Nous apprenons aujourd’hui, grâce à Sabrina Cajoly, qu’en 1961, sans crier gare et d’ailleurs sans crier du tout, le gouvernement français a expressément exclu les territoires dit d’outremer du champ d’application de la charte des droits sociaux du conseil européen, évidemment sans consultation des peuples concernés ni du peuple français. Comme l’a dit un jour leur ancêtre Napoléon, parlant de la liberté, les droits sociaux sont un met trop raffiné pour l’estomac des nègres.

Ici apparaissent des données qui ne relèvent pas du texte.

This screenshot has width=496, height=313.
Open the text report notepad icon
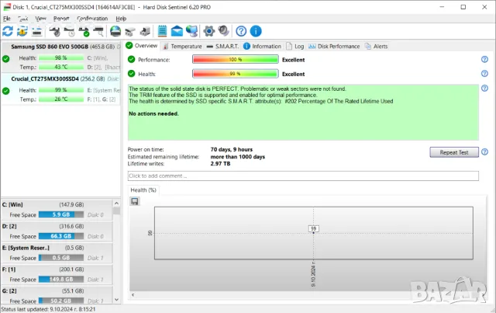(x=163, y=31)
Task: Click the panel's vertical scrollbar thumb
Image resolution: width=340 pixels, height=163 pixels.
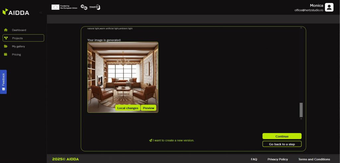Action: pos(301,110)
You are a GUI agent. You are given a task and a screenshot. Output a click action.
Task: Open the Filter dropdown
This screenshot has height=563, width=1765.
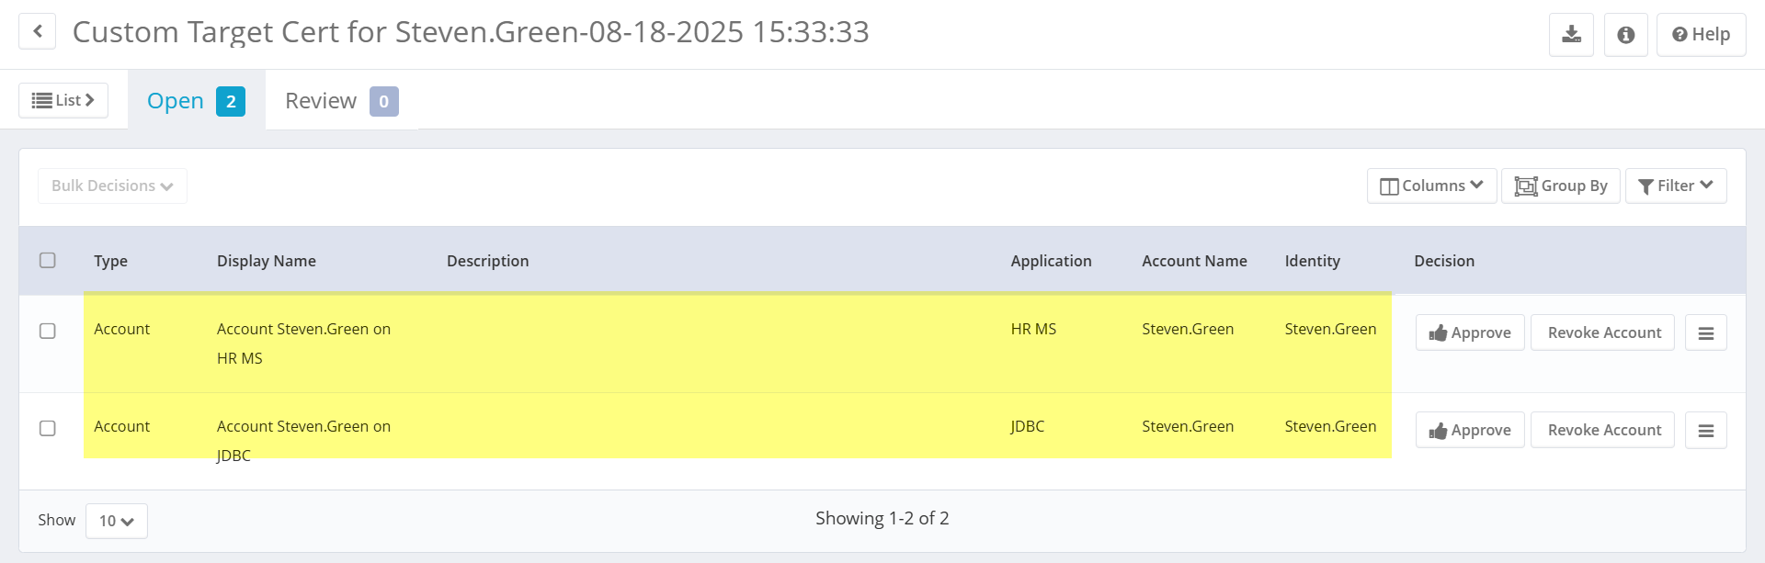1675,186
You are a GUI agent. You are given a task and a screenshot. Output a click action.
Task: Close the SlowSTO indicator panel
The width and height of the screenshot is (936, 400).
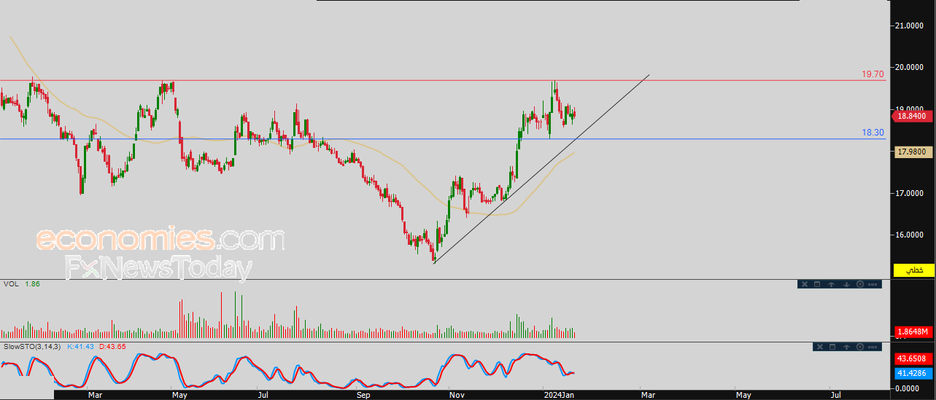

C’est cette exclusion scandaleuse que Sabrina Cajoly, son association Kenbé Red French West Indies, diverses organisations internationales des droits humains, plusieurs organisations du mouvement social antillais, l’immense majorité des députés » d’outremer » ont décidé de faire cesser. Au bout de quelques mois de démarches, les signes de la gêne évidente de personnalités proches du pouvoir sont perceptibles mais ne font pas oublier que les autorités françaises, plusieurs fois interpellées, y compris par des instances du Conseil européen, de l’ONU, se sont jusqu’à ce jour murées dans un silence ou un refus méprisant.
La lutte contre cette discrimination vaut-elle la peine?
Cette question a ouvertement été posée lors de l’audition obtenue par Sabrina devant le groupe des députés » ultramarins ». La réponse positive portée par les députés ne surprend pas mais il n’est pas inutile d’y revenir. Notons que, non sans malice, le député guadeloupéen Max Mathiasin s’est demandé si la revendication de l’inscription de nos territoires dans les bénéficiaires de la charte sociale en question n’était pas une façon de revenir au combat assimilationniste d’avant 1946. Nous voyons pour notre part trois différences majeures avec la situation de 1946. D’abord la différence de contexte n’est pas anodine. En 1946 un vaste courant assimilationniste venant de loin, traversait les peuples des vieilles colonies avec une force telle que les réticences de certains dirigeants politiques des masses furent balayées en un tour de main. Aujourd’hui les vents contraires soufflent avec une force renouvelée reléguant l’assimilationnisme à des positions défensives.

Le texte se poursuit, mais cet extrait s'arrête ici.